Debora Donnini – Città del Vaticano
Alla scuola di Maria impariamo “il protagonismo autentico”, non quello del maltrattare o della violenza fisica ma quello che non ha paura della tenerezza e della carezza, per ridare dignità a tutto ciò che è caduto. L’omelia di Papa Francesco nella festa della Beata Vergine Maria di Guadalupe è un inno alla figura della Vergine intessuta sul Magnificat. La Basilica di San Pietro si accende di festa e di canti, realizzati dal Coro della Cappella Sistina e da quello del Collegio Pio Latino Americano. Un segno tangibile d’amore e devozione alla Morenita, patrona di tutti i popoli di lingua spagnola e soprattutto del Continente latinoamericano.
Varie volte si parla di questo camminare di Maria, nota il Papa. “Camminò fino a Tepeyac” per accompagnare Juan Diego e continua a camminare per il Continente quando, per mezzo di un’immagine, di una candela, di un rosario o di un’Avemaria, “entra in una casa, nella cella di un carcere, nella sala di un ospedale, in una casa di riposo, in una scuola, in una clinica per la riabilitazione”. Una donna che cammina con tenerezza e delicatezza e “scioglie tutti i nodi dei tanti guai che riusciamo a generare”. Il Papa vuole, dunque, sottolineare che “alla scuola di Maria” si impara a camminare per giungere ai piedi di tante vite che hanno perso, o non hanno più, la speranza:
Alla scuola di Maria impariamo a camminare per il quartiere e per la città, non con le scarpe comode di soluzioni magiche, riposte istantanee ed effetti immediati; non a forza di promesse fantastiche di uno pseudo-progresso che, poco a poco, non fa altro che usurpare identità culturali e familiari e svuotare i nostri popoli di quel tessuto vitale che li ha sostenuti, e ciò con il proposito presuntuoso di stabilire un pensiero unico e uniforme.

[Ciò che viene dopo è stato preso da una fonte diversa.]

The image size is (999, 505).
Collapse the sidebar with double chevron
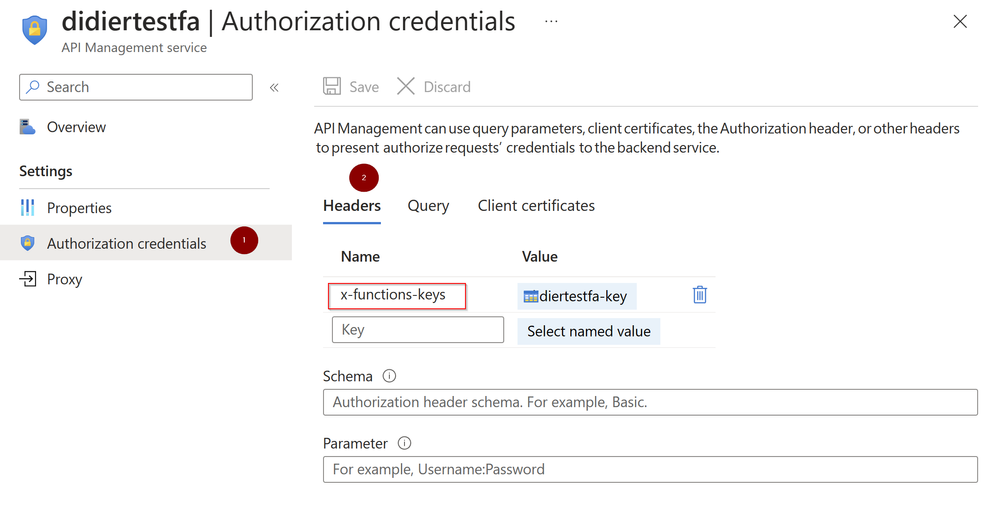click(x=274, y=87)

Il Papa esorta, invece, a nutrire il cuore con la ricchezza multiculturale che abita il Continente e ad ascoltare quel cuore nascosto che custodisce, “come un fuocherello sotto apparenti ceneri”, “il senso di Dio e della sua trascendenza, la sacralità della vita, il rispetto per il creato, i legami di solidarietà, la gioia dell’arte del buon vivere e la capacità di essere felici e di far festa senza condizioni”.
Maria, poi, al suo passaggio suscita il canto: come accade con Giovanni che sussulta nel grembo di sua madre o con l’anziano Simeone. Questo fa dire al Papa che “alla scuola di Maria impariamo che la vita è segnata non dal protagonismo, ma dalla capacità di far sì che siano gli altri protagonisti”. Soprattutto Maria “incoraggia a vivere l’audacia della fede e della speranza”. Come fece con l’indio Juan Diego, e con tanti altri, rendendoli protagonisti della “nostra storia di salvezza”. La gloria del Signore, che non cerca l’ammirazione mondana, sta nel “rendere i propri figli protagonisti del creato”.

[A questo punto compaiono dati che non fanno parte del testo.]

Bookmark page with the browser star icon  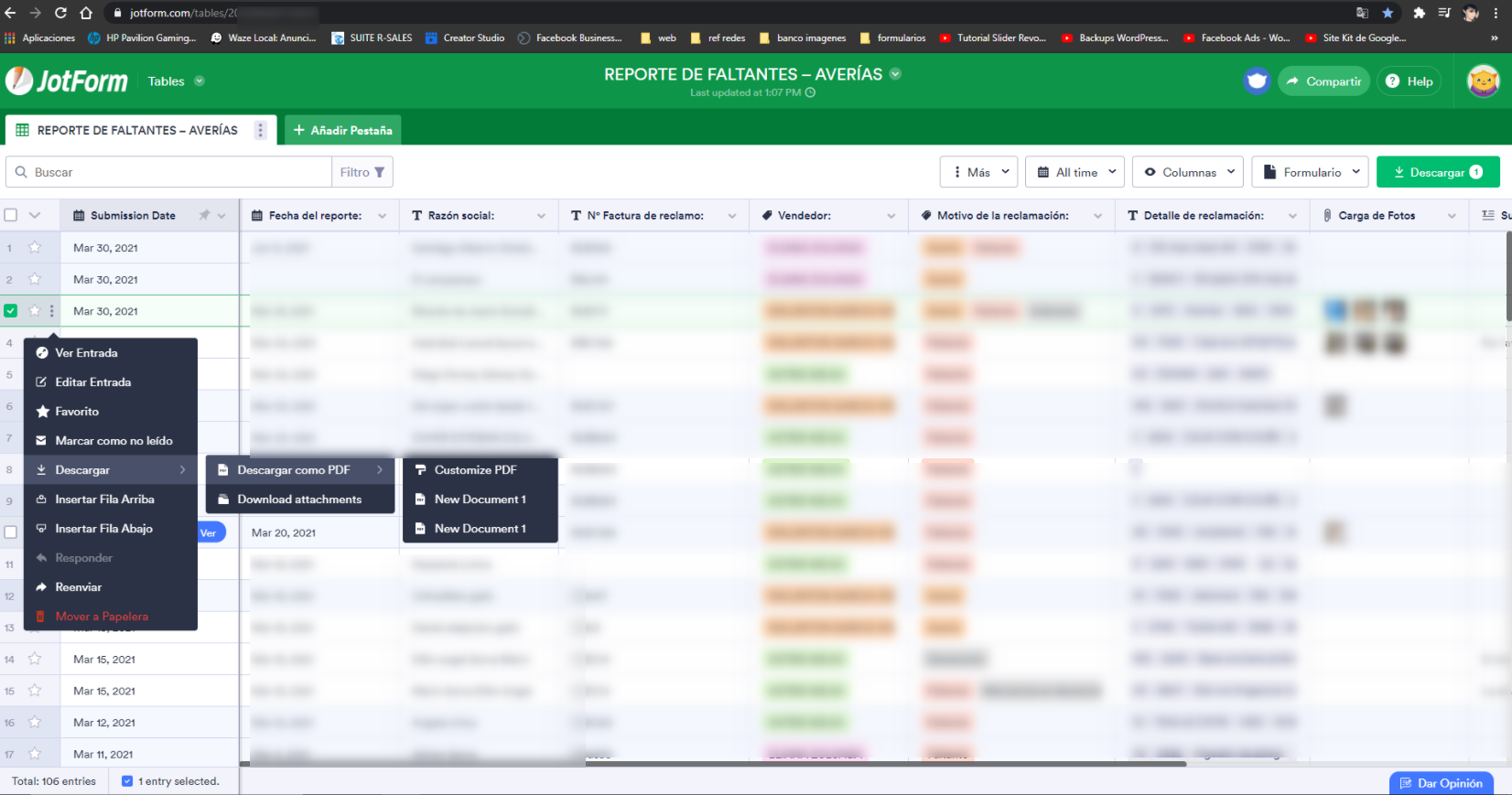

Alla scuola di Maria impariamo il protagonismo che non ha bisogno di umiliare, maltrattare, screditare, o deridere gli altri per sentirsi valido o importante; che non ricorre alla violenza fisica o psicologia per sentirsi sicuro e protetto. È il protagonismo che non ha paura della tenerezza e della carezza, e che sa che il suo volto migliore è il servizio. Alla sua scuola impariamo il protagonismo autentico, a ridare dignità a tutto ciò che è caduto e a farlo con la forza onnipotente dell’amore divino, che è la forza irresistibile della sua promessa di misericordia.
In Maria, quindi, il Signore “smentisce la tentazione di dare il protagonismo alla forza dell’intimidazione e del potere, al grido del più forte o del farsi valere sulla base della menzogna e della manipolazione”. Con Maria il Signore custodisce i credenti affinché “possano conoscere costantemente” la solidarietà. La Vergine di Guadalupe – conclude il Papa – “Madre di una terra feconda e generosa in cui tutti, in un modo o nell’altro, possiamo incontrarci”, svolgendo un ruolo da protagonista “nella costruzione del Tempio santo della famiglia di Dio”. “Figlio e fratello latinoamericano – esorta il Papa – senza paura, canta e cammina come ha fatto tua Madre”.